▶ **WHAT NEEDS TO BE DONE**
Please copy the lines in the stretch from the line containing "Tap 'Добавить приложение ЯКласс' link" through the line containing "(x=41, y=561)", both ends included, and reproduce them unchanged.

START RECORDS SUPPLIED

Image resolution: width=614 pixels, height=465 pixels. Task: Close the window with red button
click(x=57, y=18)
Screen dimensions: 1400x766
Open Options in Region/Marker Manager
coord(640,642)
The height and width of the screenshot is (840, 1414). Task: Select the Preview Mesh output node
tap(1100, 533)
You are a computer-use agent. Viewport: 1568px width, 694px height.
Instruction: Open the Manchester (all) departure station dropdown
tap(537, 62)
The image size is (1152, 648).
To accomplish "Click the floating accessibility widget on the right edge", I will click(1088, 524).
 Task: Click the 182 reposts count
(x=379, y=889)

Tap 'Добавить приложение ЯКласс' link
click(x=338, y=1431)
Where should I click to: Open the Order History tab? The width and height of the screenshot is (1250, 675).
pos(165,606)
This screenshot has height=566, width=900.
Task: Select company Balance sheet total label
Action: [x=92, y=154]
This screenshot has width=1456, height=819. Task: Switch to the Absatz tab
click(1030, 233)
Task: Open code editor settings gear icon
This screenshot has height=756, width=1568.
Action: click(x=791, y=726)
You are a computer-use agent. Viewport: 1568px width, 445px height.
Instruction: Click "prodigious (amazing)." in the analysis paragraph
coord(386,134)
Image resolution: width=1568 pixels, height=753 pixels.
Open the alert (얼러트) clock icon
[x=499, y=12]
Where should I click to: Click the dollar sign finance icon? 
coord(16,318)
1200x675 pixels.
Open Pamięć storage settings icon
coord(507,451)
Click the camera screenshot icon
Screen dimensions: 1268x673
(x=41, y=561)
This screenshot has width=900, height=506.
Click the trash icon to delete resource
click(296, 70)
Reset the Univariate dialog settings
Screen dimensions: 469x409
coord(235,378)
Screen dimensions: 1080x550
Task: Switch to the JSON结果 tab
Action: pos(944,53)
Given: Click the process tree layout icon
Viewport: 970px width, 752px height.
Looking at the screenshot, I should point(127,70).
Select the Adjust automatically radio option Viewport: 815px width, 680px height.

END RECORDS SUPPLIED

▶ **RESULT OF THIS EXERCISE**
Tap 'Добавить приложение ЯКласс' link
click(x=338, y=1431)
Where should I click to: Open the Order History tab? The width and height of the screenshot is (1250, 675).
pos(165,606)
This screenshot has height=566, width=900.
Task: Select company Balance sheet total label
Action: [x=92, y=154]
This screenshot has width=1456, height=819. Task: Switch to the Absatz tab
click(1030, 233)
Task: Open code editor settings gear icon
This screenshot has height=756, width=1568.
Action: click(x=791, y=726)
You are a computer-use agent. Viewport: 1568px width, 445px height.
Instruction: Click "prodigious (amazing)." in the analysis paragraph
coord(386,134)
Image resolution: width=1568 pixels, height=753 pixels.
Open the alert (얼러트) clock icon
[x=499, y=12]
Where should I click to: Click the dollar sign finance icon? 
coord(16,318)
1200x675 pixels.
Open Pamięć storage settings icon
coord(507,451)
Click the camera screenshot icon
Screen dimensions: 1268x673
(x=41, y=561)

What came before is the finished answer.